I didn’t say anything about a virtual machine. All I said was you can’t take a hdd out of a windows machine, hook it up via usb, and boot to windows from that drive.
In this case I would just use VMware. I can supply you with a pre-installed XP Pro VMware image and you can just install the client, open the image and errything should be gravy.
Why not? You certainly can. But- with all the nice VM-related stuff nowadays, there’s no reason to really. Just import the hard drive image into a vm environment and, voila, host a copy of your original computer in a virtual environment- without even popping out a drive.
The only bad part is that when you realize you computer/laptop is lacking on resources and hosting a vm is a little more than your machine is capable of. That sucks.
vmware is badass, when its done properly. I manage a 150+ virtual server cluster here at work. All those machines run on 8 physical boxes and a 9terabyte SAN. Ours is dumpy though, we have the yugo of VM setups.

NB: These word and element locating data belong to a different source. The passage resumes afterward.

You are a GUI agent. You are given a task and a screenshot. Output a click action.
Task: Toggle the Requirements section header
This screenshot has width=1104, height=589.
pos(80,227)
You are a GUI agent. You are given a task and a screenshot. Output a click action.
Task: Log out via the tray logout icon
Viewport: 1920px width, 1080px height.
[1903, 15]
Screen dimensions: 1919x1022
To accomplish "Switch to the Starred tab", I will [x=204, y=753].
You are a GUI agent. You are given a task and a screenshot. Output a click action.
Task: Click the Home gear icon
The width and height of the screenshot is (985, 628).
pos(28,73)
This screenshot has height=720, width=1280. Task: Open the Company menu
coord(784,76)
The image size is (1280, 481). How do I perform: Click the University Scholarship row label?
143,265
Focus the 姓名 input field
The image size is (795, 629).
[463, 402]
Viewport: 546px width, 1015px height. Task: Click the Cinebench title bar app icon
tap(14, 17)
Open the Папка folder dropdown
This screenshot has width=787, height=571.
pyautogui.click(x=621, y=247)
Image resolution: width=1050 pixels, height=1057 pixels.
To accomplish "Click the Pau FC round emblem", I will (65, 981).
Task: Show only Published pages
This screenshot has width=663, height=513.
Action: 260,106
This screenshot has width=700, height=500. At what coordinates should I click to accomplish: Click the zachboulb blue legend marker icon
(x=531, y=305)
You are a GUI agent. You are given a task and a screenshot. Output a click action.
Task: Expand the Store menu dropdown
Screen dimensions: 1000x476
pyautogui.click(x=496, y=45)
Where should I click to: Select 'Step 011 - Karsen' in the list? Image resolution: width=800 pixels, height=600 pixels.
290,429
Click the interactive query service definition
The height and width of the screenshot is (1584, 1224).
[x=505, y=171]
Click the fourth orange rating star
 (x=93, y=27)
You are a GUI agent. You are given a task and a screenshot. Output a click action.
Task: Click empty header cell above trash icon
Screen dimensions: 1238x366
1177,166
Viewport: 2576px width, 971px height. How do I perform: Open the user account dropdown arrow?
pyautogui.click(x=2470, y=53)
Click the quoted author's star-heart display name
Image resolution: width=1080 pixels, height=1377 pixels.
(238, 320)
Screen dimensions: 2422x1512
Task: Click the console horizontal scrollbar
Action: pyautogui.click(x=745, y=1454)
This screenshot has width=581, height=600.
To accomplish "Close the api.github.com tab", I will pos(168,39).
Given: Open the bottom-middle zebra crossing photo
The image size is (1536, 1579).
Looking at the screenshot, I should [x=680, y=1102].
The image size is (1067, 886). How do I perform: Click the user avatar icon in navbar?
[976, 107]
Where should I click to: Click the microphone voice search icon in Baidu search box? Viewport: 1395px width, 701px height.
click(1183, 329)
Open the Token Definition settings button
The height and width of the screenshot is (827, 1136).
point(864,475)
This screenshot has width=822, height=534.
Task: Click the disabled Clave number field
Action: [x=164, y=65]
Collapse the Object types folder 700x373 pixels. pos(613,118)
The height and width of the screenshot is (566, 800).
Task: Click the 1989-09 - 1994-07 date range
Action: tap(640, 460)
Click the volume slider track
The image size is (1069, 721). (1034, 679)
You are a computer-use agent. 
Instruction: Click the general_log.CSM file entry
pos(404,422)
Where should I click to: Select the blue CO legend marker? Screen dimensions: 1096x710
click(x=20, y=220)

I would first install wine and see if your software will run on that. That’d be the quickest and easiest way to get it up and working (granted it works). If that’s a fail, I second the virtual box idea. Check here: http://www.virtualbox.org/wiki/Downloads to obtain it for your distro (Fedora). It is also very easy to set up a dual boot but it’s much easier to do that when you can start from scratch and windoze should be installed first.
If you need help with wine or any of it, let me know!
Works quite well on a Dell Mini 9. I had Snow Leopard on mine @ 1g RAM / 4gb SSD. I had to install to an external, OSX shrink the bitch and copy it to my SSD in order to get it under 4gb. Later, I upgraded it to 2gb RAM/ 32gb SSD and it worked great until the SSD died.